To meet the aforementioned constraints, we approach the continual learning problem from a counterintuitive perspective in which the “curse” of high dimensionality is turned to a blessing. The key insight is to exploit one of the intriguing properties of the “curse”: independent random high-dimensional vectors will be dissimilar and so can naturally represent different classes, which has been already exploited in few-shot learning [1]. By doing so the representation of a novel class is not only incremental to the old learning but also avoids interference. One step further, this design offers inherent compressibility by having multiple training samples, or even multiple class vectors being represented by a single vector.
When it is employed by deep CNNs, it allows to continually express many more classes than the fixed dimensions in the class vector, with minimal interference among all classes. We therefore propose C-FSCIL that architecturally is composed of a frozen CNN (as feature extractor), a trainable fixed-size fully connected layer, and a dynamically growing explicit memory which stores as many vectors as the number of classes encountered so far. The frozen part is separated from the growing part by inserting the fully connected layer which outputs class vectors in the high-dimensional embedding space whose dimensionality remains fixed and is therefore independent of the number of classes in the past and future. The CNN is meta-learned by a proper sharpened attention (see our blog article from 2021, or [1]) to represent different image classes with dissimilar vectors. Throughout the course of continual learning, C-FSCL is constrained to either no gradient updates (Mode 1) or a small constant number of iterations for retraining only the fully connected layer (Modes 2 and 3).

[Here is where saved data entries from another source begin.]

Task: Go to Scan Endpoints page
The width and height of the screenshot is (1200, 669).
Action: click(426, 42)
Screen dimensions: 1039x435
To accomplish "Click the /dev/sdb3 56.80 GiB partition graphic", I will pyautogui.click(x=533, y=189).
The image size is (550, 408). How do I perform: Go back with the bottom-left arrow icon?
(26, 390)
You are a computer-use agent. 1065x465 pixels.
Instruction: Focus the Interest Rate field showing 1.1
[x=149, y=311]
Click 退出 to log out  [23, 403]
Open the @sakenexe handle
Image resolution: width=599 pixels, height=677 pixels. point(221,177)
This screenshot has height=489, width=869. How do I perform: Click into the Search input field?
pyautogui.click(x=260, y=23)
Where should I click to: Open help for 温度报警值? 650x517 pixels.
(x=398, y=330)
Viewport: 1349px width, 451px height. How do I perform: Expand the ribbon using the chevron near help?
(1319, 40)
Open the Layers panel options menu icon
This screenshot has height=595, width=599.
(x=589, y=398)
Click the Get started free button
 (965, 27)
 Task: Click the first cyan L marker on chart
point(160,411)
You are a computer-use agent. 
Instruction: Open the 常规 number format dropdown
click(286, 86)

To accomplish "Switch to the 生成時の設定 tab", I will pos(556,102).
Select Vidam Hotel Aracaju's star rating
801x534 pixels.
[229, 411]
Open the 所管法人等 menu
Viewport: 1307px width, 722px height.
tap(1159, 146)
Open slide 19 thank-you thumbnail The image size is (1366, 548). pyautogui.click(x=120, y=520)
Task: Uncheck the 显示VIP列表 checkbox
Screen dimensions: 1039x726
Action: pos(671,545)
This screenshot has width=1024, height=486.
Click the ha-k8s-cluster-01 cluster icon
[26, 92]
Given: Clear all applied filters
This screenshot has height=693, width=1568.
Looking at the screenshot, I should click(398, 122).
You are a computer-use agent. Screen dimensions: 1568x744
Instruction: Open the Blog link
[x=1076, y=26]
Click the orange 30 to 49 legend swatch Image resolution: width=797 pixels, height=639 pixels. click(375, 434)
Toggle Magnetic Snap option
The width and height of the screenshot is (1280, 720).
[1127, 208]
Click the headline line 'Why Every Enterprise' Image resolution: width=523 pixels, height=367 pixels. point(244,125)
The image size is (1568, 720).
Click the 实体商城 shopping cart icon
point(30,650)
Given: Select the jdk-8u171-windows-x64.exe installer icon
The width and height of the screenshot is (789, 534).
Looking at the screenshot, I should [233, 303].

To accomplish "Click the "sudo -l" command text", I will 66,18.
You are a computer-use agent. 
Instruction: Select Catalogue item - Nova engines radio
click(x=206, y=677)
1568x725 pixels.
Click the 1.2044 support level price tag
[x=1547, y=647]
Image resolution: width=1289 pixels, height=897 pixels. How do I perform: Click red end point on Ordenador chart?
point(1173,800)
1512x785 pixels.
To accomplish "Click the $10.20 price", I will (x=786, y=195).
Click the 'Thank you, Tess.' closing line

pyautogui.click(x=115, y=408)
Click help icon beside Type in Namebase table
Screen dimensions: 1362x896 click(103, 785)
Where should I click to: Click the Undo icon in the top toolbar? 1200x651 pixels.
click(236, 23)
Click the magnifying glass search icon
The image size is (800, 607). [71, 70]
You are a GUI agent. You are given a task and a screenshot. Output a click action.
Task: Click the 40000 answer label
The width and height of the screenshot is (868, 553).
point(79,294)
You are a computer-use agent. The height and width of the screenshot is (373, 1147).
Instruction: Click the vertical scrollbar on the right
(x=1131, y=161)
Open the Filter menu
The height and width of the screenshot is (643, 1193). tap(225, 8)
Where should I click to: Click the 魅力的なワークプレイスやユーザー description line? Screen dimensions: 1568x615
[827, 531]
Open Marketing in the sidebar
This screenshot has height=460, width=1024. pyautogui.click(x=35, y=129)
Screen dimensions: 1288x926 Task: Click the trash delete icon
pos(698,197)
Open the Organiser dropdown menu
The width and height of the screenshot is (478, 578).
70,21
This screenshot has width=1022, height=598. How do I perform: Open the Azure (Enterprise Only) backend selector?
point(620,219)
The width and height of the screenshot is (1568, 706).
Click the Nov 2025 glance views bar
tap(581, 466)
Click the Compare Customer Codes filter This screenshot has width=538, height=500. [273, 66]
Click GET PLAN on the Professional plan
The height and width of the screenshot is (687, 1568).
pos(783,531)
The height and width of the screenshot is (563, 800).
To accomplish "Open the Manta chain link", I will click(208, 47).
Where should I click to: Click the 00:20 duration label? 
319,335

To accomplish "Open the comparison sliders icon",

Our retraining in Modes 2 and 3 can be seen as an extremely efficient version of the latent replay technique [2] that is applied only to the last fully connected layer. Our employed retraining procedure is extremely efficient because it stores only one compact activation pattern per class in the memory, and it applies only a small constant number of iterations to update the last layer. Such efficient and cheap replay is sufficient thanks to using the very good pre-trained embedding [3].
Our most prominent result is to enable deep CNN to learn continually at scale under extreme constraints, i.e., very few training samples, fixed compute cost, and a slowly growing memory proportional to the number of classes encountered so far (see Figure 1). Experiments on datasets from natural images (CIFAR100, and miniImageNet) and handwritten characters from 50 different alphabets (Omniglot) show that C-FSCIL sets a new state-of-the-art accuracy record by outperforming the baselines even in Mode 1 which simply computes class vectors in one pass without any gradient-based parameter update. C-FSCIL also scales up to the largest problem size ever tried in this few-shot continual learning setting by learning 423 novel classes on top of 1,200 base classes with less than 1.6% accuracy drop using Mode 3.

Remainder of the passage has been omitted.